By Rebecca Flannery
The Waco Mammoth Site is on its way to becoming internationally recognized after National Park Service Director Jon Jarvis toured the site Monday.
Raegan King, director for the Waco Mammoth Site, said Jarvis was overwhelmed with the public support Waco showed at Monday’s citywide meeting held at the Mayborn Museum Complex.
“Jarvis touring and meeting with the city was one of the more important pieces of the puzzle in getting national recognition for the park,” King said.
Jeff Goodman, program administrator for the Waco Department of Parks and Recreation, said after Jarvis was given an interpretive tour of the site, he was eager to hear what community members had to say.

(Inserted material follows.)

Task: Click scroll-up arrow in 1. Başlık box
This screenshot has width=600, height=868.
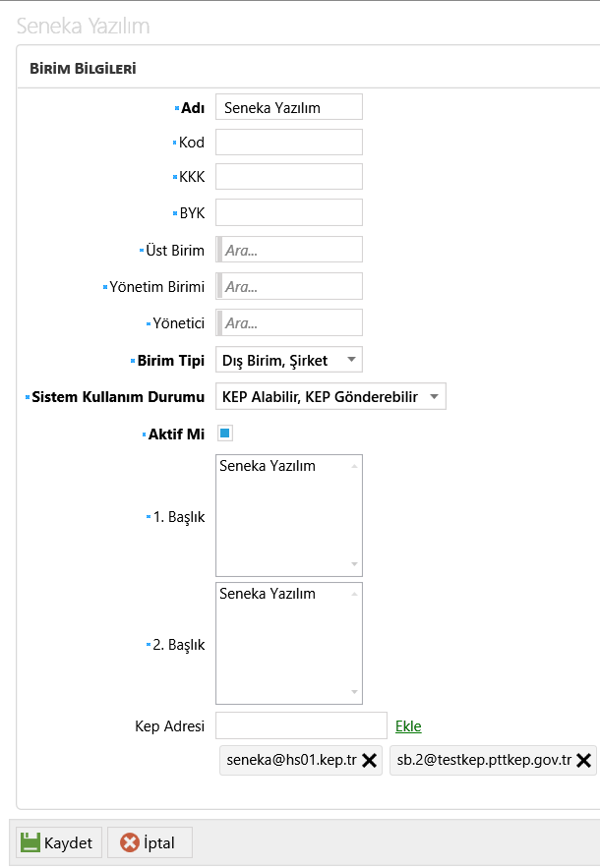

“There were over 200 people in the theater of the Mayborn,” Goodman said. “When director Jarvis turned the program over to the audience, there was such a positive electricity in the room.”

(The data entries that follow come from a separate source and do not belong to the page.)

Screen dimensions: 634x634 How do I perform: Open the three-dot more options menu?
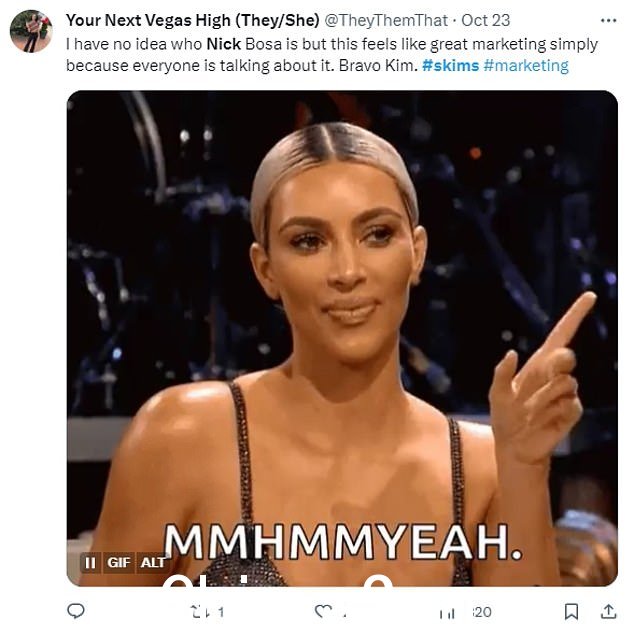point(609,21)
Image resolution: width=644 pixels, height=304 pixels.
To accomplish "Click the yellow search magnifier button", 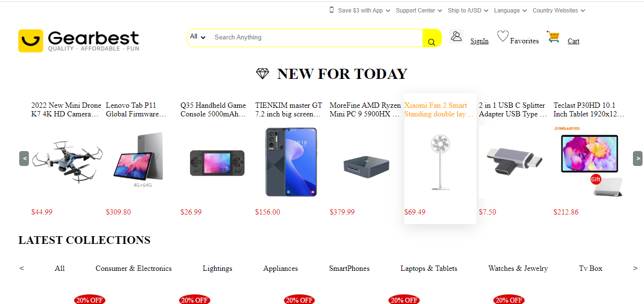I will point(432,38).
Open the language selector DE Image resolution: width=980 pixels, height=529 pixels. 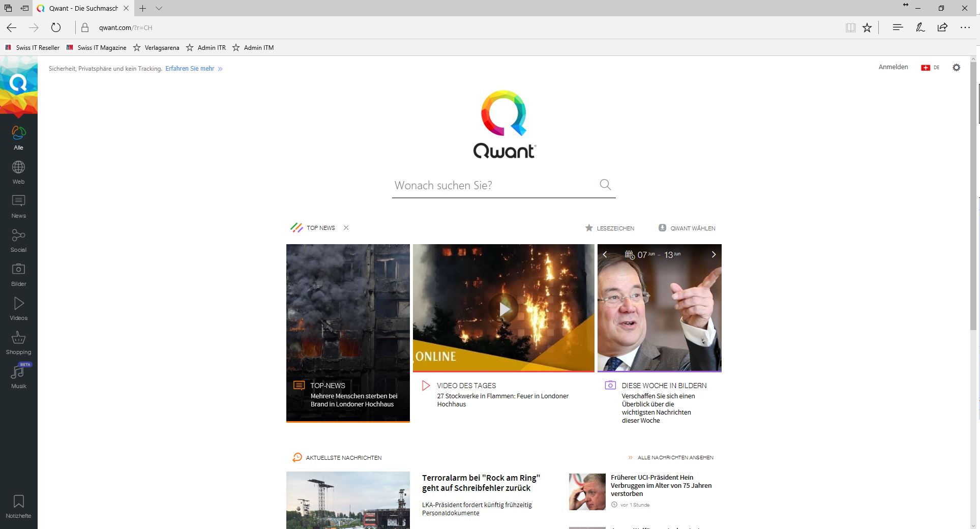(x=930, y=67)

Goodman said the audience was 100 percent in favor of the site becoming nationally recognized. If approved by officials in Washington, D.C., the site would join 15 other national parks in Texas, which benefitted the state $173.4 million from tourism in 2013, according to the National Park Service website.
“Getting the site recognized would provide resources to the park that we couldn’t do otherwise,” Goodman said. “Preservation, paleontological and scientific research would be gained from the certification.”
Because the National Park Service is an internationally recognized brand, the Waco Mammoth Site would be economically and visibly benefited, Goodman said.
“This would put us in the national park registry,” King said. “It would bring our Waco site to a worldwide audience.”
The city park has been considered for national park status since the early 2000s, King said.
“The park was created per the standards of the National Park Service in hopes it would one day gain national recognition,” King said. “It’s already set up and prepared to become certified.”
Baylor’s staff, students and volunteers excavated the site after the first bone discovery in the 1970s, a process that took over 30 years, according to the Mammoth Site website.
“Though the first bones were discovered in the 1970s, the site remained closed to the public until the end of 2009,” according to the website.
Both King and Goodman said they don’t know how long the process will take to become certified, but are confident it will certainly happen.
“It could be a month, it could be three months,” Goodman said. “At this point, it’s like playing darts in the dark, but we’re very optimistic and encouraged by the community.”
Jarvis said at the city meeting he will be going back to D.C. with a high recommendation for the Waco Mammoth Site.